### WHAT TO WORK ON
A - Condense the paragraph of the court opinion that begins "In oral argument in this court" into a shorter version that keeps its main facts.
B - Extend the court opinion past its final sentence, carrying the discussion forward in the same judicial style.

### QUOTED PASSAGE
Citation Numbers: 145 Conn. 204, 140 A.2d 708, 1958 Conn. LEXIS 170
Judges: Baldwin, Daly, King, Murphy, Wynne
Filed Date: 4/3/1958
Status: Precedential
Modified Date: 11/3/2024
Supreme Court of Connecticut.
WYNNE, C. J., BALDWIN, DALY, KING and MURPHY, Js.
*205 William T. Holleran, with whom, on the brief, was David E. FitzGerald, Jr., for the appellant (defendant Newell).
David Goldstein and Robert J. Harris, for the appellee (plaintiff).
KING, J.
The plaintiff's decedent, Carl Johanson, while crossing Fairfield Avenue in Bridgeport on *206 foot, was struck by the front end of a bus owned by the named defendant and then being operated by its authorized agent, the defendant Wallace, easterly along Fairfield Avenue. That avenue, except within intersections, is divided by a center esplanade. Courtland Avenue intersects Fairfield Avenue from the south but does not cross it. A little west of Courtland Avenue if projected, and forming a slightly irregular continuation thereof, is Davidson Street, which intersects Fairfield Avenue from the north but does not cross it. Prior to the arrival of the bus at this intersection of Fairfield Avenue with Davidson Street and Courtland Avenue, the defendant Newell, coming along Fairfield Avenue from the opposite direction, had brought his car to a stop to permit east-bound traffic to pass through the intersection and then had driven diagonally across the intersection and westerly along the south (his left) side of Fairfield Avenue in order to turn into his gasoline station, which was located on the southwesterly corner of the intersection. There were three entrances to the station, one on Courtland Avenue and two on Fairfield Avenue. The easterly end of the more easterly Fairfield Avenue entrance was twenty feet from Courtland Avenue, and this entrance, which was the one Newell chose to use, was twenty-two feet wide. There was no contact between his car and the bus, which was then approaching the intersection from the west.
In oral argument in this court the defendant Newell conceded that in operating his car westerly along the south side of the esplanade on Fairfield Avenue he was chargeable with statutory negligence. He denied, however, that this negligence could have been found to be a proximate cause of the collision between the bus and the plaintiff's decedent. The *207 jury were warranted in finding that the decedent successfully crossed southerly from the northeasterly corner of the intersection, that is, from the corner of Davidson Street and Fairfield Avenue, to a safety zone at the westerly end of the esplanade located in the middle of Fairfield Avenue east of the intersection and stood there until traffic moving in an easterly direction had passed; that he then continued southerly and was about midway of the twenty-eight foot distance between the south edge of the esplanade and the south curb of Fairfield Avenue when he was struck by the front end of the bus. The accident occurred at about 2 o'clock in the afternoon of a clear bright July day and the pavements were dry. It was the plaintiff's claim that Newell's statutory negligence in deliberately operating his car on the wrong side of the esplanade was a proximate cause of the accident because that negligence created a sudden emergency which caused the driver of the approaching bus, prior to its arrival at the intersection, to swerve to his left to avoid a head-on collision with the Newell car and this change of course caused the bus, even after it had crossed the intersection, to strike the decedent. The jury returned a verdict against all three defendants. From the judgment on the verdict, the defendant Newell, only, appealed. Four of the assignments of error were abandoned during the argument.

### STORED DATA

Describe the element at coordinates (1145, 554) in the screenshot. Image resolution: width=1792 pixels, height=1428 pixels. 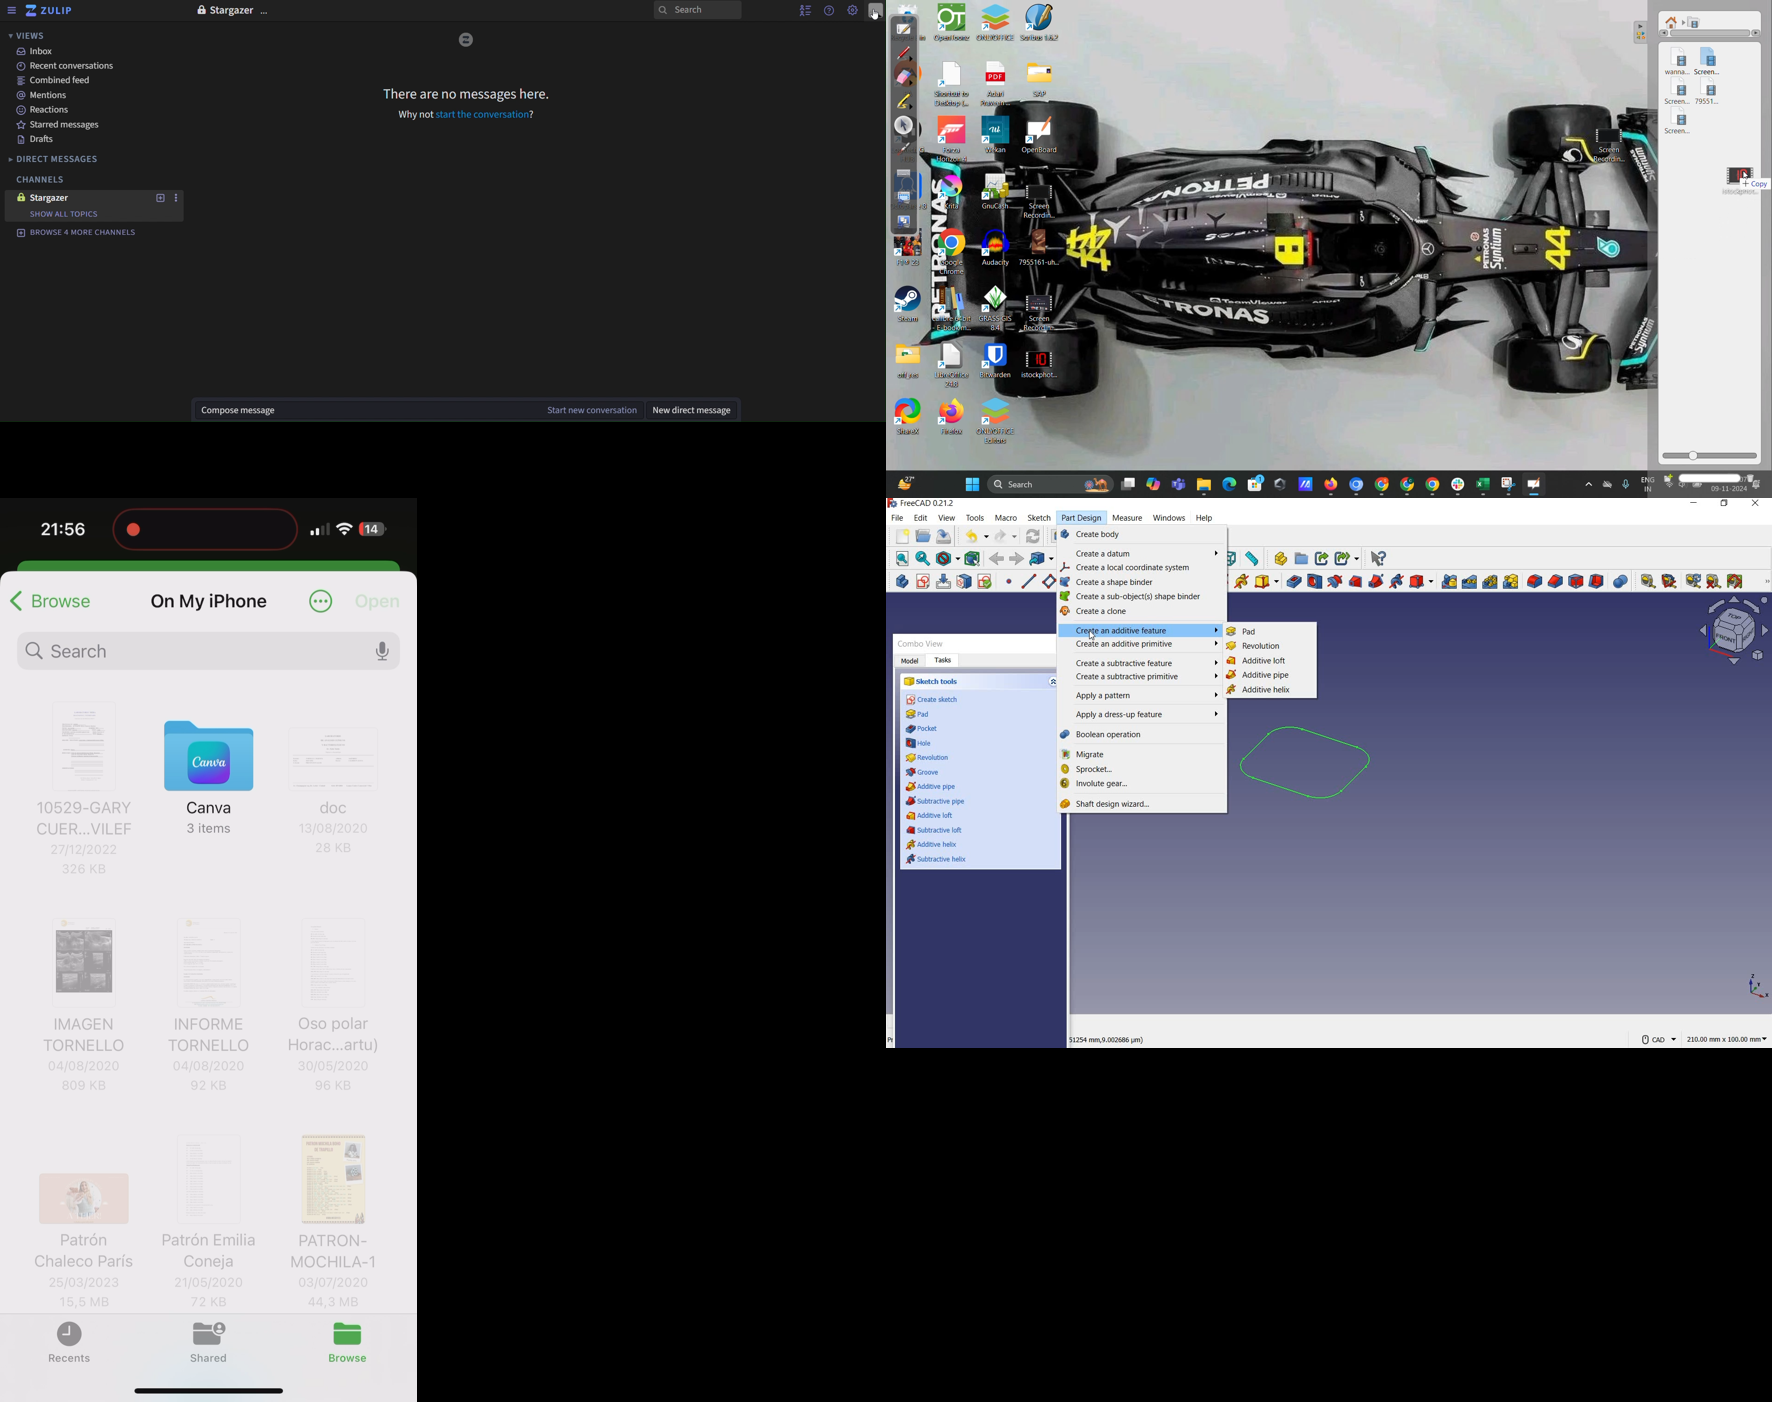
I see `create a datum` at that location.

### EXERCISE RESPONSES
A - At oral argument, Newell conceded that he was chargeable with statutory negligence for driving westerly along the south side of the esplanade on Fairfield Avenue. He denied that this negligence could be found to be a proximate cause of the collision. The jury could find that the decedent crossed from the northeasterly corner of the intersection to a safety zone at the west end of the esplanade and waited there for eastbound traffic to pass. He then continued south and was about midway across the twenty-eight feet to the south curb when the front of the bus struck him. The accident happened around 2 p.m. on a clear July day, and the pavement was dry. The plaintiff claimed that Newell's negligence created a sudden emergency. According to that claim, the bus driver swerved left before reaching the intersection to avoid a head-on collision with Newell's car, and this change of course caused the bus to strike the decedent after crossing the intersection. The jury found against all three defendants. Only Newell appealed, and four of his assignments of error were abandoned during argument.

B -
One assignment of error attacks the charge because of a comment by the judge to the effect that although his recollection of the testimony was not entirely clear, he did not think that there was "too much in the direct evidence in connection with the claims by each of the defendants that the other defendant was the real cause of the accident ... [although that question was] inherent in the case." *208 This was immediately followed in the charge with a statement, reiterated later on in a supplemental charge given in response to a question from the foreman as to the right of the jury to apportion damages as between the defendant Newell and the other defendants, to the effect that they could bring in a verdict only against a defendant who had been proven chargeable with actionable negligence, that is, with negligence alleged as to him in the complaint and which constituted a proximate cause of the decedent's being struck by the bus, and that if on the evidence the jury found actionable negligence on the part of the defendants Wallace and the bus company or on the part of the defendant Newell or on the part of all defendants, they should bring in a verdict in accordance with such a finding. The language complained of, considered alone, was perhaps unfortunate. However, followed as it was by a correct explanation of the law, it did not constitute a comment sufficiently harmful to require a reversal under our rule. Quednau v. Langrish, 144 Conn. 706, 710, 137 A.2d 544, and cases cited therein.
A claim for the correction of a paragraph of the finding concerns factual details in the recitation of the plaintiff's claims of proof, which, even if technically inaccurate, would not affect the result in the view which we take of the case. In a jury case claims for the correction of a finding present an entirely different problem from claims for the correction of a finding in a case tried to the court. This assignment of error is without merit. Gennallo v. Mazzacane, 144 Conn. 686, 690, 137 A.2d 534.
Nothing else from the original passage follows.